ZURICH (Reuters) - Swiss hedge fund operator and Credit Suisse (CSGN.S) investor RBR Capital Advisors has shifted focus to shareholder activism, arguing that Switzerland’s second-biggest bank can create “enormous” value by replacing its IT platform and cutting jobs.
“After almost 15 years of operations, we have decided to close our RBR European Long Short Funds and focus our activities on activist investing,” the group, run by financier Rudolf Bohli, said in a statement posted on its website.
RBR — which has proposed breaking up Credit Suisse, whose management dismisses the need for such a radical step — had flagged such a move in December.
The Financial Times said at the time that RBR might close two long-short equity funds and redirect investments into a special situations fund that has invested more than 100 million Swiss francs in Credit Suisse. RBR had in total around 250 million francs in investments.
In a mail to investors seen by Reuters that included the line “Let’s make Credit Suisse great again”, RBR said Credit Suisse’s flagship wealth management business had too many staff in support functions and external contractors.
“We have proposed a simple solution to solve this problem: build a new IT platform on a green field and gradually transfer all existing customers to the new platform,” it said.
To date, Credit Suisse’s board and management have instead pursued a “path of small gradual improvement”, it added, saying the bank risked falling behind rivals.
RBR said it was convinced it was proposing the right strategy to transform Credit Suisse in the digital age.
“The value creation potential is enormous and goes far beyond the doubling of the share price, which we initially communicated,” it added.

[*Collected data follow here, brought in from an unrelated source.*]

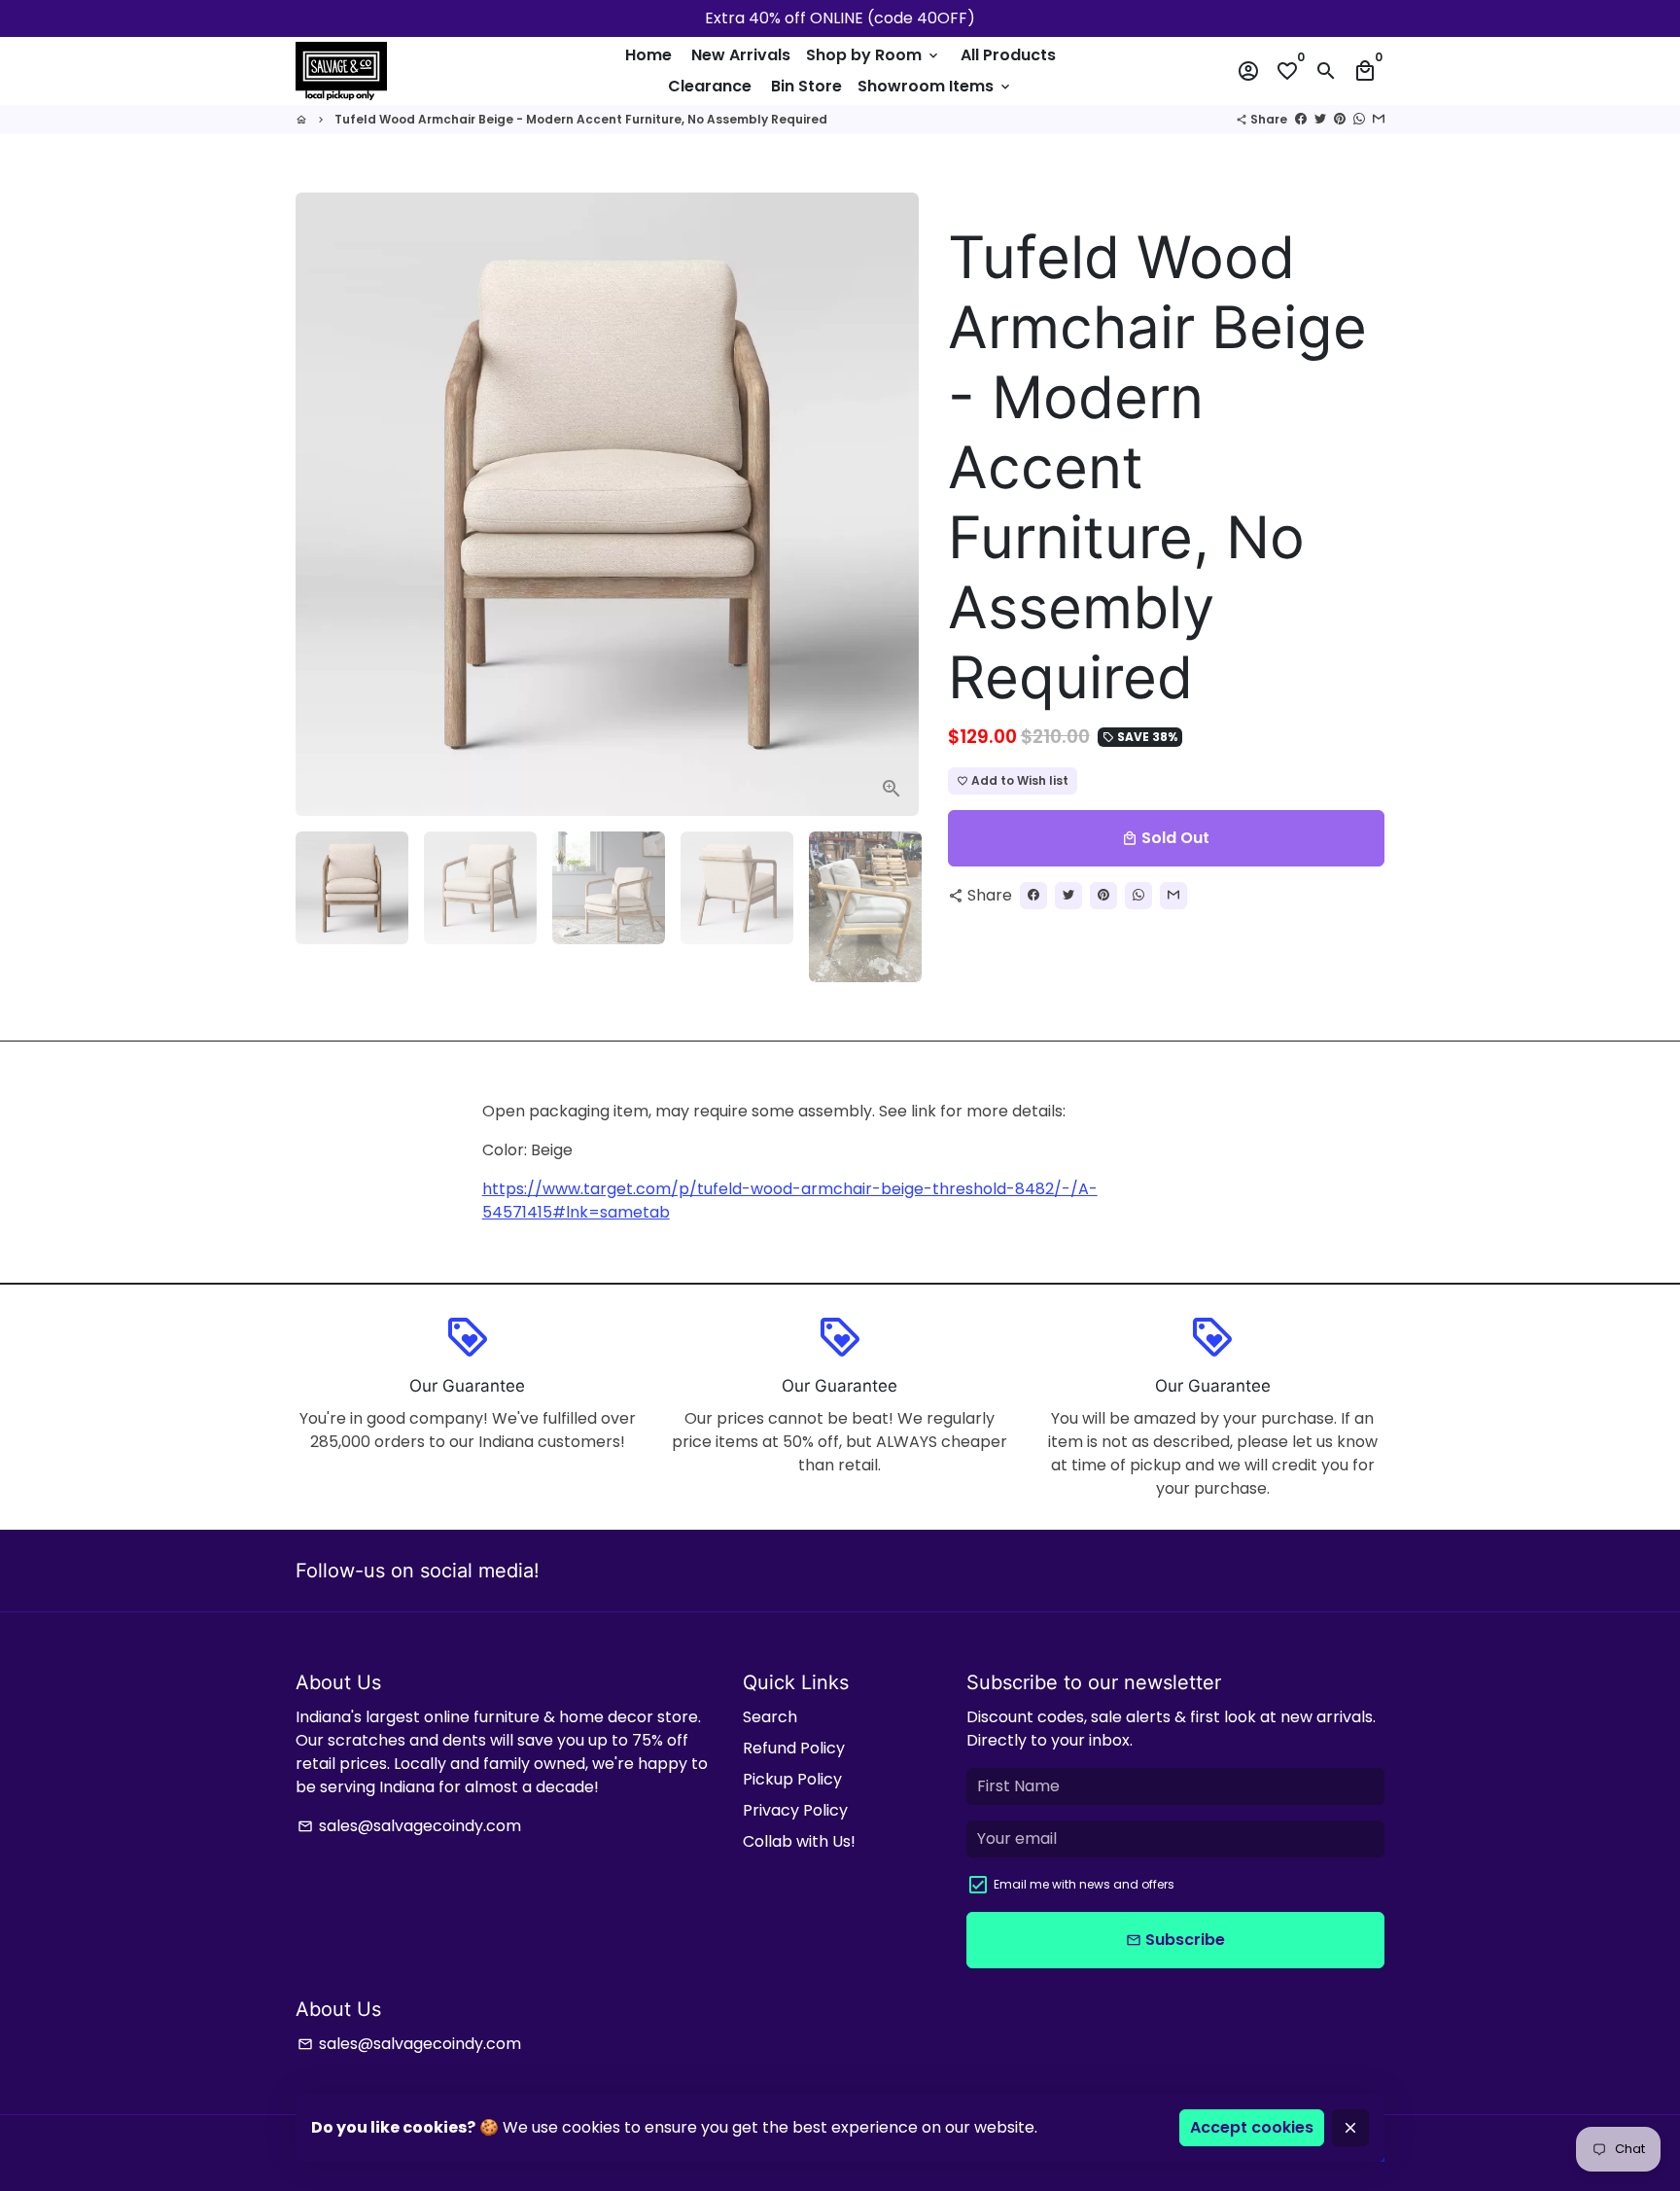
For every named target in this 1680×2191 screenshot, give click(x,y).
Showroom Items (935, 86)
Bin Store (806, 86)
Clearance (710, 86)
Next (892, 504)
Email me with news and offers (1084, 1884)
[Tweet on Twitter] (1320, 119)
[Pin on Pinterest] (1340, 119)
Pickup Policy (792, 1779)
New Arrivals (740, 55)
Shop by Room (873, 55)
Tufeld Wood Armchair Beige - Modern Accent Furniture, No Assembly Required (580, 119)
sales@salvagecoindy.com (409, 1826)
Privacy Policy (795, 1810)
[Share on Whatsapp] (1359, 119)
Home (648, 55)
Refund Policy (794, 1748)
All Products (1008, 55)
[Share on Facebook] (1301, 119)
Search (770, 1717)
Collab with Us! (799, 1841)
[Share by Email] (1378, 119)
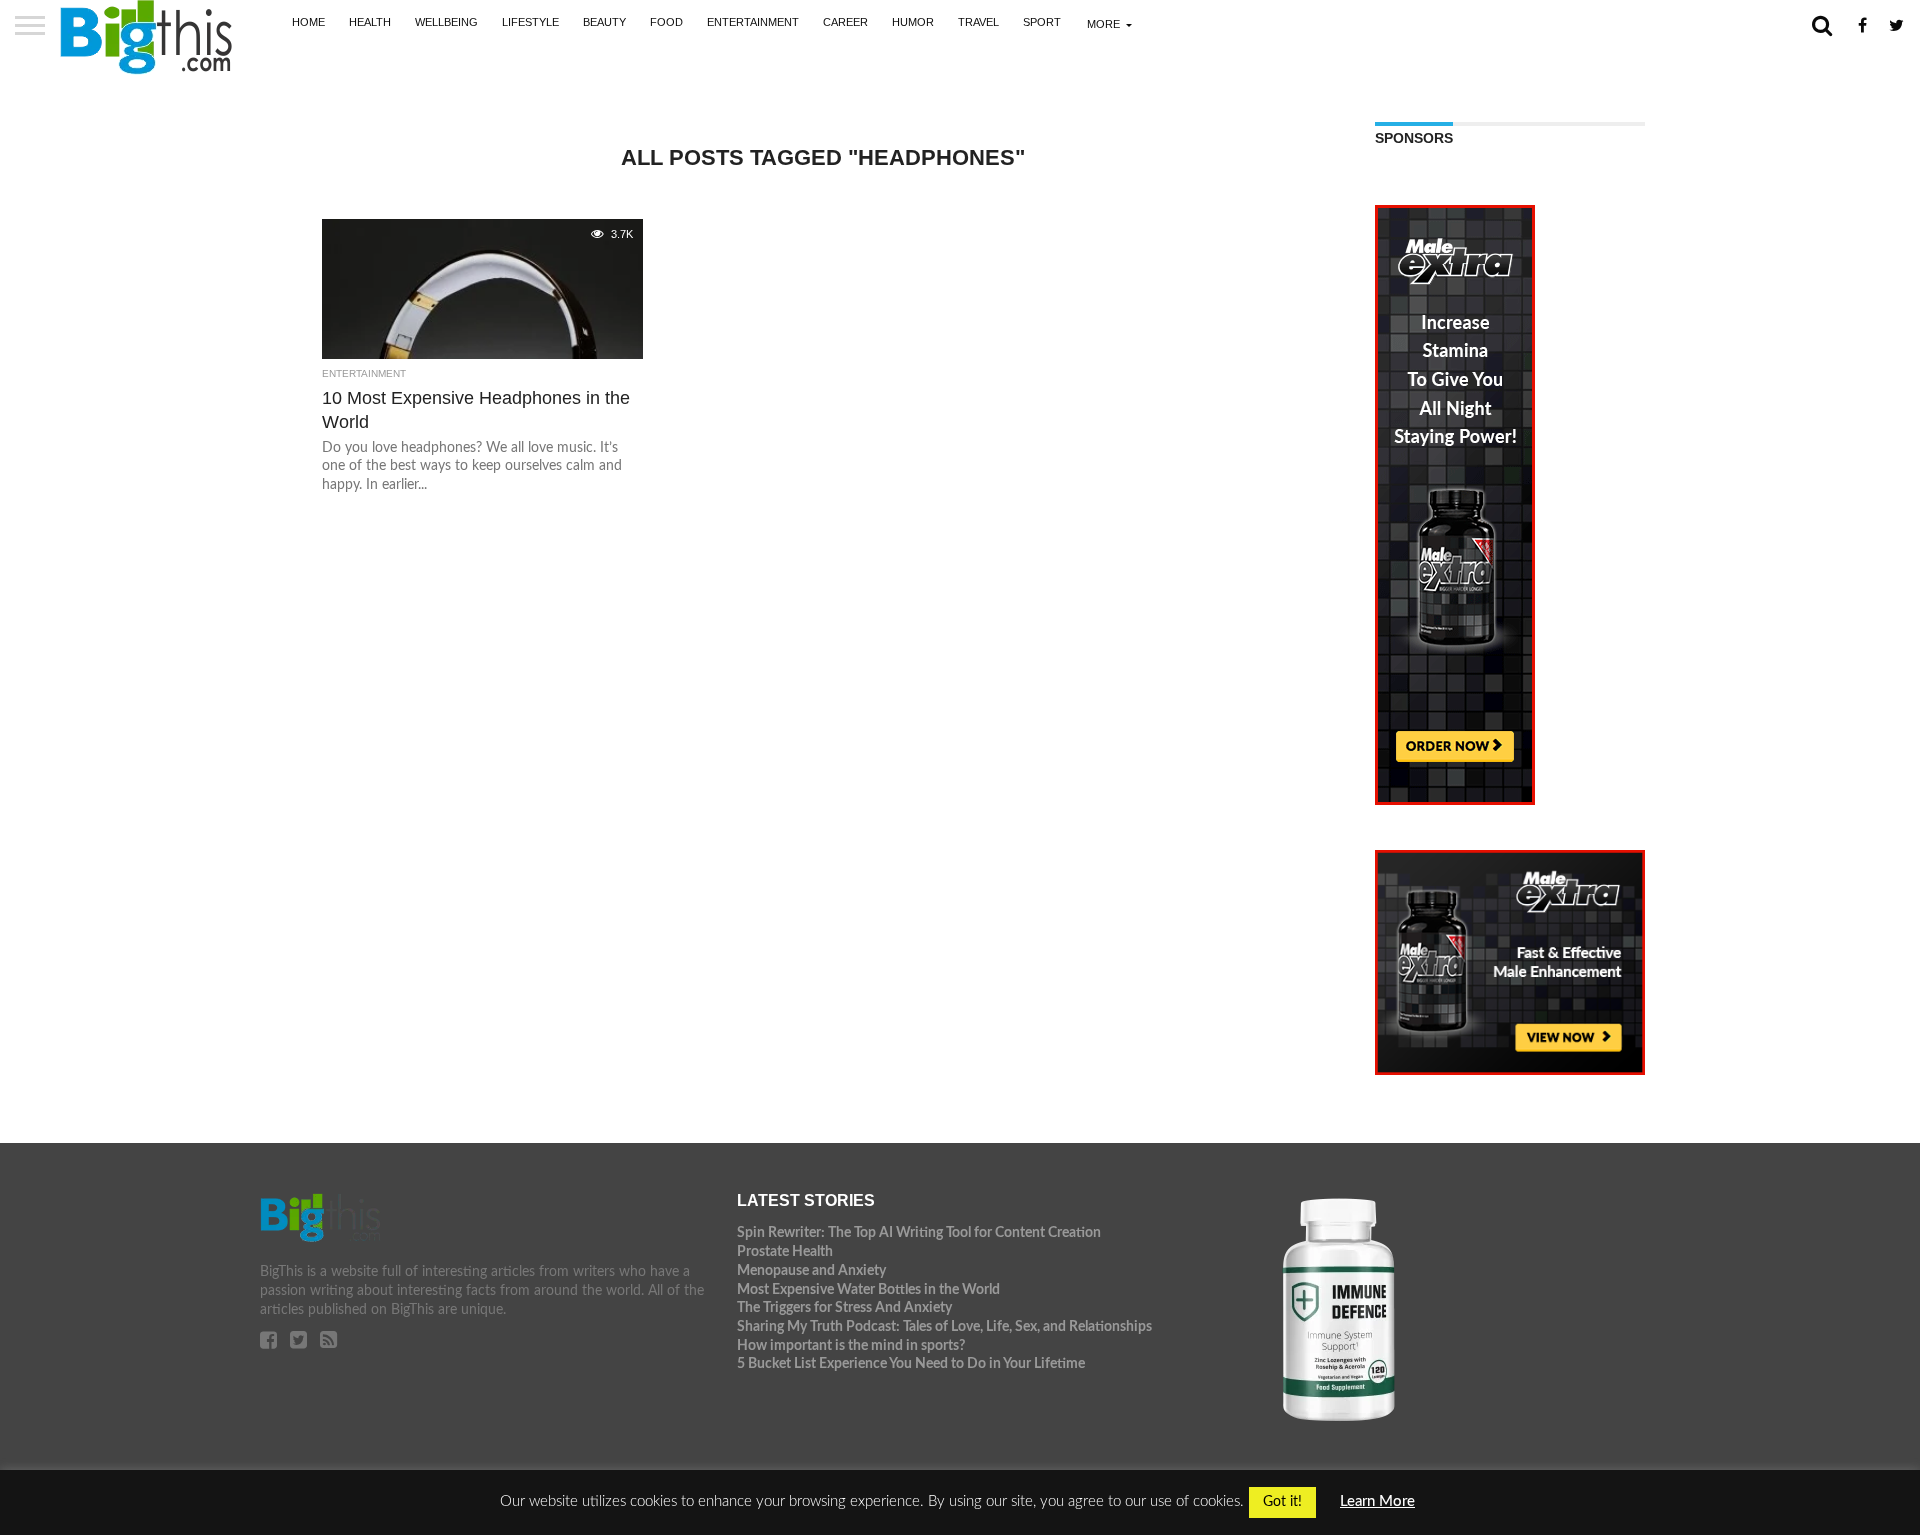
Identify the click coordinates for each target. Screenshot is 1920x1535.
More (1103, 24)
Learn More (1377, 1501)
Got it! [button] (1282, 1502)
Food (666, 22)
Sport (1042, 22)
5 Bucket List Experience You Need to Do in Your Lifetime (911, 1363)
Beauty (604, 22)
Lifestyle (530, 22)
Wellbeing (446, 22)
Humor (913, 22)
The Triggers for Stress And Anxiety (844, 1307)
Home (308, 22)
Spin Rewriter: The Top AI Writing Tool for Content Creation (919, 1232)
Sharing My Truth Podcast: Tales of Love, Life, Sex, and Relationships (944, 1326)
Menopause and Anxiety (811, 1270)
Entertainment (753, 22)
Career (845, 22)
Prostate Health (785, 1251)
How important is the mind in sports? (851, 1345)
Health (370, 22)
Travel (978, 22)
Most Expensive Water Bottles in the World (868, 1289)
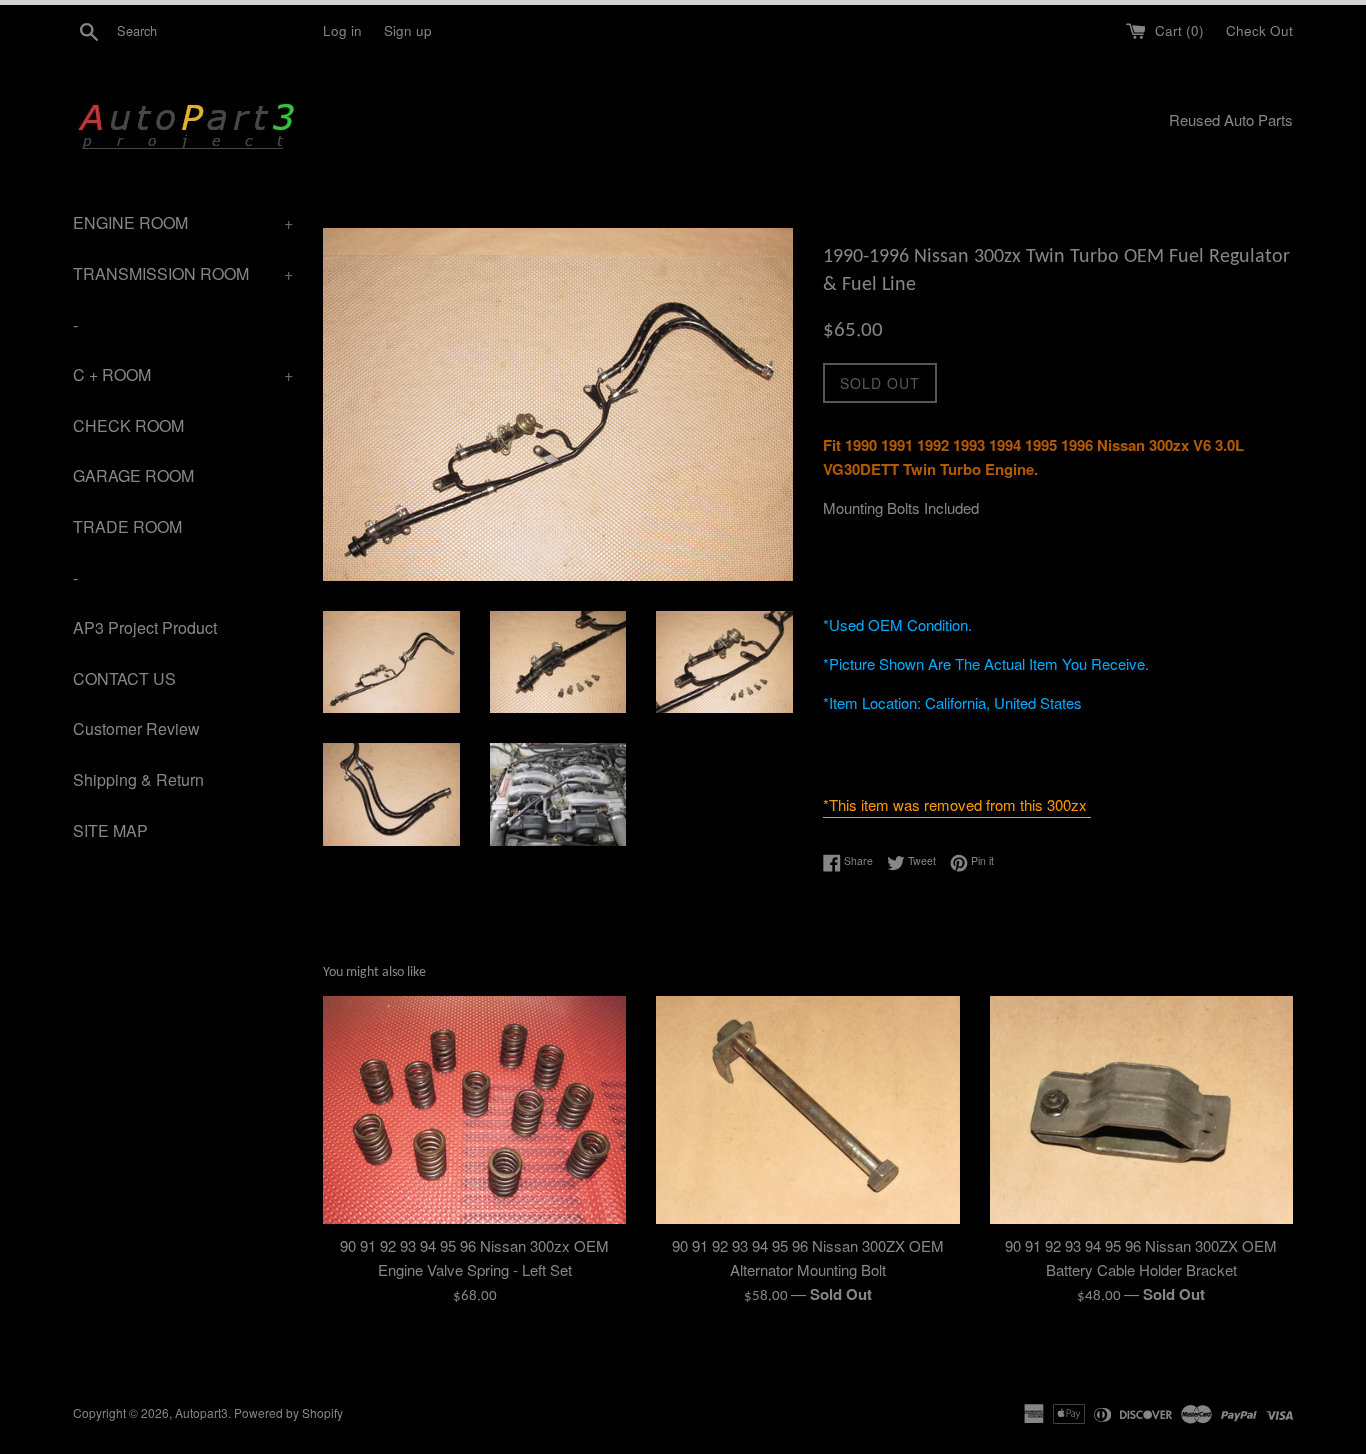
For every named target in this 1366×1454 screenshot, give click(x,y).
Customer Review (136, 728)
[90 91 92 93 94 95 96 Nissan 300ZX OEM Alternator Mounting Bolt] (807, 1109)
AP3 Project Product (145, 627)
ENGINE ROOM (183, 222)
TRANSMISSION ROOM (183, 273)
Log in (342, 30)
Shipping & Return (138, 779)
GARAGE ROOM (133, 475)
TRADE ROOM (127, 526)
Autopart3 (201, 1412)
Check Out (1259, 30)
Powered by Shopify (288, 1412)
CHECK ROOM (128, 425)
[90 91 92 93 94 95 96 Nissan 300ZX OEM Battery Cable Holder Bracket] (1141, 1109)
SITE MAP (110, 830)
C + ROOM (183, 374)
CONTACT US (124, 678)
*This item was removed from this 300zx (957, 804)
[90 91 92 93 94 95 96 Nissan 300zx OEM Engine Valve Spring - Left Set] (474, 1109)
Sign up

Credit Suisse declined to comment
Swiss rival UBS (UBSG.S) said on Monday it had spent 3.2 billion francs last year on strategic initiatives and IT programs.
“Our investments will add a total of around 1 billion to our IT costs over the next three years, with a growing proportion related to strategic initiatives rather than regulatory projects,” CEO Sergio Ermotti said.
He forecast these expenses would remain slightly above 10 percent of revenue in the near future.